Was genau sind Sonderbetriebs-ausgaben und -einnahmen bzw. Sonderwerbungskosten?

Sonderbetriebsausgaben/Sonderwerbungskosten sind alle Ausgaben, die Ihnen im Zusammenhang mit Ihrer Beteiligung entstanden sind. Dazu gehören beispielsweise Notarkosten, Beratungskosten, Kosten für die Fahrten zu Gesellschafterversammlungen und Zinsen/Gebühren einer Fremdfinanzierung.

Pauschalen werden vom Finanzamt nicht anerkannt.
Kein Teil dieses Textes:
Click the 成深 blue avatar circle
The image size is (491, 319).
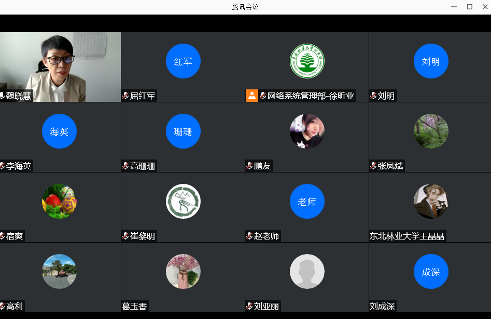431,271
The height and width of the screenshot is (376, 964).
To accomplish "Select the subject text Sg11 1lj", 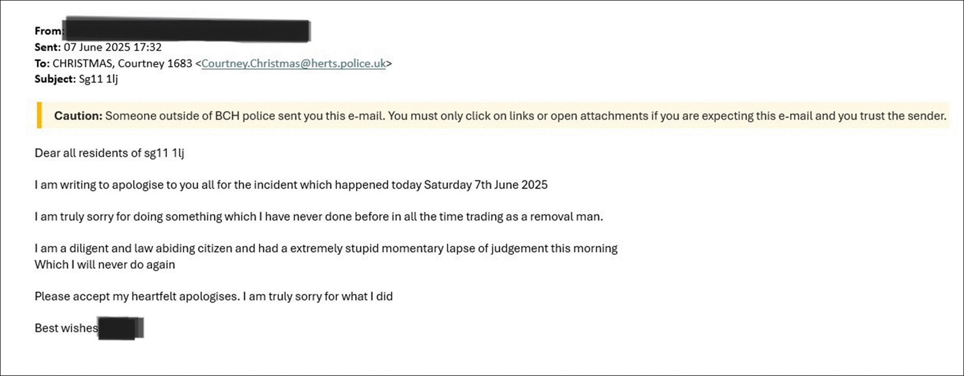I will 98,79.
Bitte lassen Sie sich Kosten quittieren (z.B. Porto) und schreiben Sie Eigenbelege - z.B. mit wem, wann und warum telefoniert wurde.

Für die Geltendmachung von Sonderbetriebsausgaben und -einnahmen bzw. Sonderwerbungskosten sind Originalbelege erforderlich, da das Finanzamt Kopien nicht anerkennt.
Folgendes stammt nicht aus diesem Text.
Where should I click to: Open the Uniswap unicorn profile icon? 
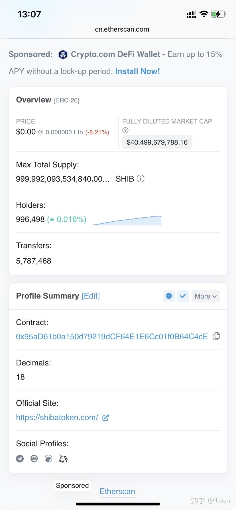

Grundsätzlich können Sie bis zur Betriebsprüfung der Gesellschaft Sonderbetriebsausgaben und -einnahmen bzw. Sonderwerbungskosten nachmelden. Bitte beachten Sie jedoch, dass verspätet eingegangene Meldungen nicht sofort berücksichtigt werden können. Die Nachmeldung nach Einreichung der Steuererklärung ist zwar grundsätzlich möglich, sie verursacht aber eine erhebliche Zeitverzögerung in der Anerkennung von bis zu mehr als einem Jahr. Sobald die Feststellungsbescheide bestandskräftig geworden sind, ist die nachträgliche Berücksichtigung aufgrund verspäteter Meldung ausgeschlossen. In diesem Fall würden Ihnen Ihre persönlichen Sonderbetriebsausgaben/Sonderwerbungskosten steuerlich verloren gehen.

Die uns mitgeteilten Sonderbetriebsausgaben/-einnahmen bzw. Sonderwerbungskosten dürfen nicht noch einmal in Ihrer persönlichen Steuererklärung angegeben werden.